Stored data entries:
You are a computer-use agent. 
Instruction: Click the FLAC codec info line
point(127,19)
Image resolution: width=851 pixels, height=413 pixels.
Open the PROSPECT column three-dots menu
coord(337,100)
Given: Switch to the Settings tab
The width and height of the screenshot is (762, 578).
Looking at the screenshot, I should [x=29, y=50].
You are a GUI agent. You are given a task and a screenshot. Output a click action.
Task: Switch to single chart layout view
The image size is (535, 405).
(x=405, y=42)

...

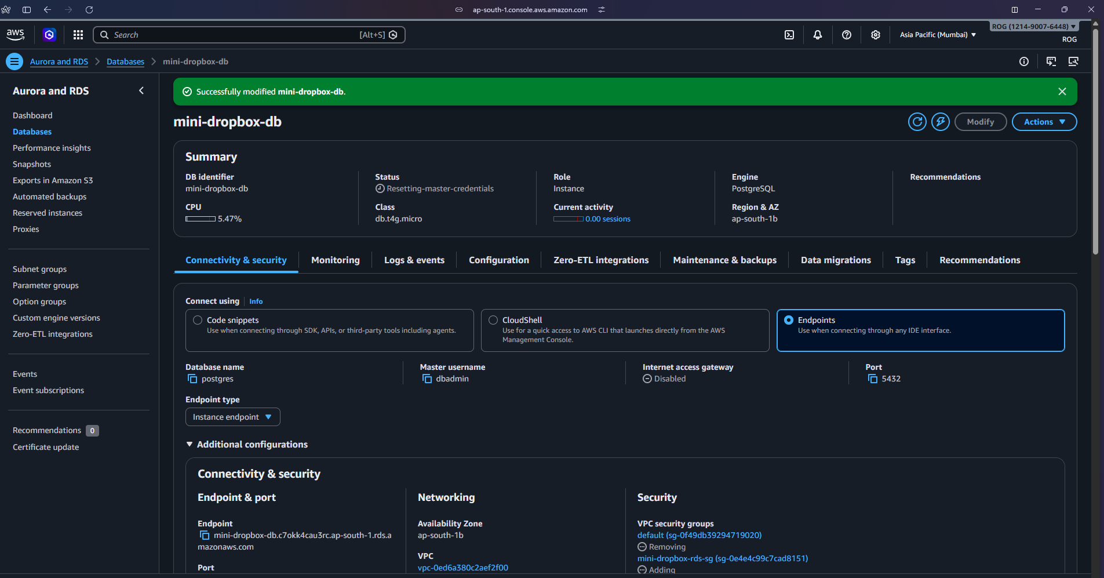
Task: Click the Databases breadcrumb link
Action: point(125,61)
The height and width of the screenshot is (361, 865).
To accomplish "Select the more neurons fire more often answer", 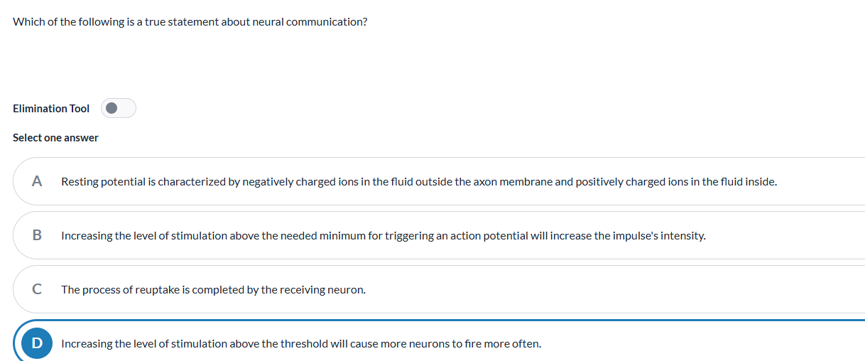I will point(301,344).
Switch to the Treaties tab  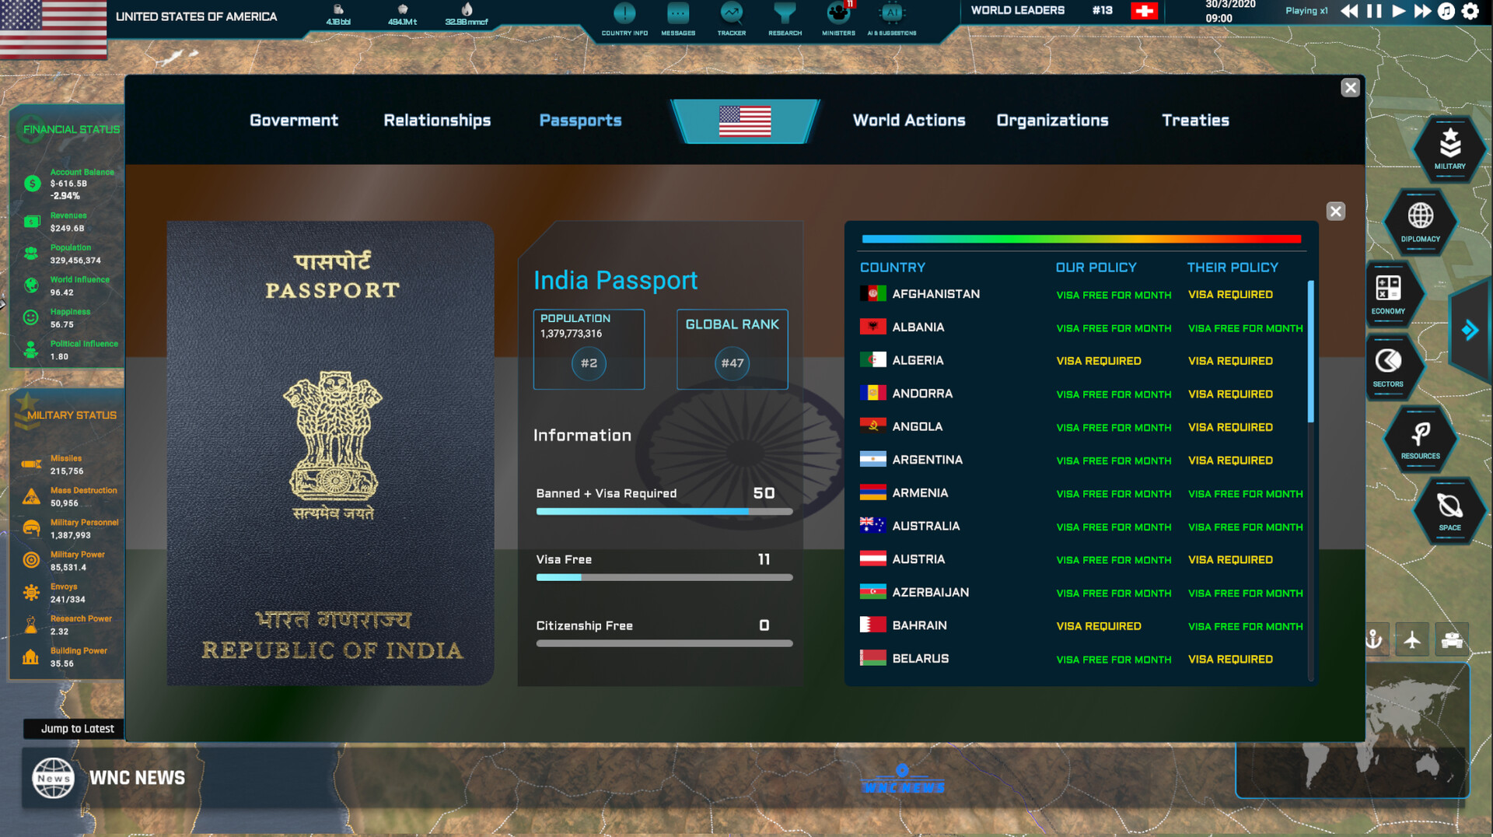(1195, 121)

Work request:
Gather from the data above every line with the string "agent".

Solution for this task:
You are a computer-use agent. 
You are a GUI agent. You are given a task and a screenshot. Output a click action.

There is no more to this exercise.